PROBLEM »
Collect every line of the rows below that contains the word "named".

Records:
====================

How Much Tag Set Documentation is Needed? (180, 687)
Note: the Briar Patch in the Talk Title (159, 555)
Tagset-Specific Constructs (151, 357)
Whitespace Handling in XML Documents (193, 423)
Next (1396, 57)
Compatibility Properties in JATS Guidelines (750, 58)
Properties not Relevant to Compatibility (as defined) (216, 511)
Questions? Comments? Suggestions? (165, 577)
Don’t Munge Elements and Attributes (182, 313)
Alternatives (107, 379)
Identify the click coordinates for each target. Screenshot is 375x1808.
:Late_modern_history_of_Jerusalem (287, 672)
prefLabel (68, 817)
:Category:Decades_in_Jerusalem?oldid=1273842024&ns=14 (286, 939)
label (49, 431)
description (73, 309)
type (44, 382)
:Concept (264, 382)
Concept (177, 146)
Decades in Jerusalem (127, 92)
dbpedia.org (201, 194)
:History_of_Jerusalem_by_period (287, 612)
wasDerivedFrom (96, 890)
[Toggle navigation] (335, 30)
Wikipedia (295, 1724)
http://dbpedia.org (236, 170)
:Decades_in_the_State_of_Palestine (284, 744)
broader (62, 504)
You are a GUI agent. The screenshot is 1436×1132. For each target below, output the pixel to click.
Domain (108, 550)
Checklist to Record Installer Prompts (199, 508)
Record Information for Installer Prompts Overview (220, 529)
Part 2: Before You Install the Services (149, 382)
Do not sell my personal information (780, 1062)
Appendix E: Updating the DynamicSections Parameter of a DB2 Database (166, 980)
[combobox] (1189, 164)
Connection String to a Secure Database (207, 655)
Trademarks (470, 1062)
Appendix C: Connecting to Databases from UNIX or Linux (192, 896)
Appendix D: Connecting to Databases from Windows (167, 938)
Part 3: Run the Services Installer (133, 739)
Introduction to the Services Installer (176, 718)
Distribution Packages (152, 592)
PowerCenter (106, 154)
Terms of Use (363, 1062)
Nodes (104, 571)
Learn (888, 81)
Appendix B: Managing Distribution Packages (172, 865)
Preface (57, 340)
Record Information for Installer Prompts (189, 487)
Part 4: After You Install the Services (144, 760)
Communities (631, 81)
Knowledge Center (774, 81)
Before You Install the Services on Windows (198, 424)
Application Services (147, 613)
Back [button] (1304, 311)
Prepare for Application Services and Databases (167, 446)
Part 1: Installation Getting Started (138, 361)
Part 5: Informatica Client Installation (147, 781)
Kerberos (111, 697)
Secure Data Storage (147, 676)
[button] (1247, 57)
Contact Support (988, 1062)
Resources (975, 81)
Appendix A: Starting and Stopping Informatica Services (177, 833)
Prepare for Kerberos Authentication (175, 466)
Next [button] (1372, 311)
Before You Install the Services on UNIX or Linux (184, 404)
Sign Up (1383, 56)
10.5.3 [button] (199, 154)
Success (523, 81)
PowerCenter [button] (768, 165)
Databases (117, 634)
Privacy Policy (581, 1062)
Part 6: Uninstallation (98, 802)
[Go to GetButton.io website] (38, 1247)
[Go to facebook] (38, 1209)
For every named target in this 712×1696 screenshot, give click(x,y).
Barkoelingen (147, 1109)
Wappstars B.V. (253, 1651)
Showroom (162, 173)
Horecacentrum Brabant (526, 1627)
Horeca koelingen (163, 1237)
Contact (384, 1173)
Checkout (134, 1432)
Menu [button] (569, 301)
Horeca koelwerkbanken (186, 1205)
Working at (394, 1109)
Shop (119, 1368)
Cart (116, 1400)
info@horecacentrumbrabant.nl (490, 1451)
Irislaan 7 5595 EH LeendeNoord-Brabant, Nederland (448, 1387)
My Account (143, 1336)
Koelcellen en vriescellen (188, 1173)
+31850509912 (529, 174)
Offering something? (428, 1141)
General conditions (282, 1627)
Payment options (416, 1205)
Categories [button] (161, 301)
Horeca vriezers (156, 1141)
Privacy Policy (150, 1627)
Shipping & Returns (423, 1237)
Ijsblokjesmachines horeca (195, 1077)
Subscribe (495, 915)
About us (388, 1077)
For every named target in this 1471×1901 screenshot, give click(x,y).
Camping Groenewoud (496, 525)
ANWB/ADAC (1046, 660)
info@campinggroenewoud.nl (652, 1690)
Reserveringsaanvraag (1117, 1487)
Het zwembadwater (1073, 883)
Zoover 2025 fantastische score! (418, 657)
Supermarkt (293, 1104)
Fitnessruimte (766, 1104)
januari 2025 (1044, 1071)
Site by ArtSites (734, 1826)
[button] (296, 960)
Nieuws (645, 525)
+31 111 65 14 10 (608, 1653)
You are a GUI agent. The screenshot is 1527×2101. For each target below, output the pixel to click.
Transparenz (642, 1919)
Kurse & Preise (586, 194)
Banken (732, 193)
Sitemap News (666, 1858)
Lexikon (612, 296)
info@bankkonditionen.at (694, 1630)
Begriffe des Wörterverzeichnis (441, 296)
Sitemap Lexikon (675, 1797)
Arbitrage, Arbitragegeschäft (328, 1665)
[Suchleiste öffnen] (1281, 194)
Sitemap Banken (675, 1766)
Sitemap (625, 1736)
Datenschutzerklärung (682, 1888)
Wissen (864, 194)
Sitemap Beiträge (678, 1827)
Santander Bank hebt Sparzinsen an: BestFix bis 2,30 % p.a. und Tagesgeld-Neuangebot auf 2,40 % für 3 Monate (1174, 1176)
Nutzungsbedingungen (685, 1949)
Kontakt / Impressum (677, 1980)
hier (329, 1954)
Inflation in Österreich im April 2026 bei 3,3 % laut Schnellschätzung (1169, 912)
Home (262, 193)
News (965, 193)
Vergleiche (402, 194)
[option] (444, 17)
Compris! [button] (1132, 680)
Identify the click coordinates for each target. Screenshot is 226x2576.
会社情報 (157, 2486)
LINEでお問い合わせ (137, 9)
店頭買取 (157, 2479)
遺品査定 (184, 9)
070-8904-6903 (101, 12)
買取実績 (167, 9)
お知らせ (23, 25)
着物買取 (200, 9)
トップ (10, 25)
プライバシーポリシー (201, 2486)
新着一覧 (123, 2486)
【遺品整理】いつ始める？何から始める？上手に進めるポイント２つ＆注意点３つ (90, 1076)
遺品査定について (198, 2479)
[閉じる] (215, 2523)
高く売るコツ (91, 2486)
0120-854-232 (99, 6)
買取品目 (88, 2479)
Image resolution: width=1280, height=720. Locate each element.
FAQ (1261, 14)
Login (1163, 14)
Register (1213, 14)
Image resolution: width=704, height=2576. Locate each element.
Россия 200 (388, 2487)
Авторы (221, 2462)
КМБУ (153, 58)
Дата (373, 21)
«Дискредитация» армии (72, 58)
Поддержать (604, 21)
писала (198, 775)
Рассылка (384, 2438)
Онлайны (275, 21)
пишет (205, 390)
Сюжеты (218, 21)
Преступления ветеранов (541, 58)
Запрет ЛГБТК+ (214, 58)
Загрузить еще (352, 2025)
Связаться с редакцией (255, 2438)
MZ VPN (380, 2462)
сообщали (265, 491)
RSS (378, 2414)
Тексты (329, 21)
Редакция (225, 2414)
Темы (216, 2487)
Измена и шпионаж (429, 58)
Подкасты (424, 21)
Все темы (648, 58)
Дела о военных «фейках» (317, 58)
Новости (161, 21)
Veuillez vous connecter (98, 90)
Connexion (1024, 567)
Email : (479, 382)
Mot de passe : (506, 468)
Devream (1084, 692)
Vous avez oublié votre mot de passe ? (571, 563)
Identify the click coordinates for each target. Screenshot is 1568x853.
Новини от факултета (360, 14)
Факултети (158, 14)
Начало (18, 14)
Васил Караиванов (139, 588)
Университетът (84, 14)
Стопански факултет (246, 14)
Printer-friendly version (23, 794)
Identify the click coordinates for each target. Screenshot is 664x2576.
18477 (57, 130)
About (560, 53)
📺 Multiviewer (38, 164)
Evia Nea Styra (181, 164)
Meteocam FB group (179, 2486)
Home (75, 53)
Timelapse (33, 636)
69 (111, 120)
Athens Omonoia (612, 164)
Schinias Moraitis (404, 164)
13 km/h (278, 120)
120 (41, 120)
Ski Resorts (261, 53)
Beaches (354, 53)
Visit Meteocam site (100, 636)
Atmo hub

====================

OUTPUT »
For every named target in this 712×1696 screenshot, give click(x,y).
For every named target in this 1471×1901 screenshot, give click(x,y).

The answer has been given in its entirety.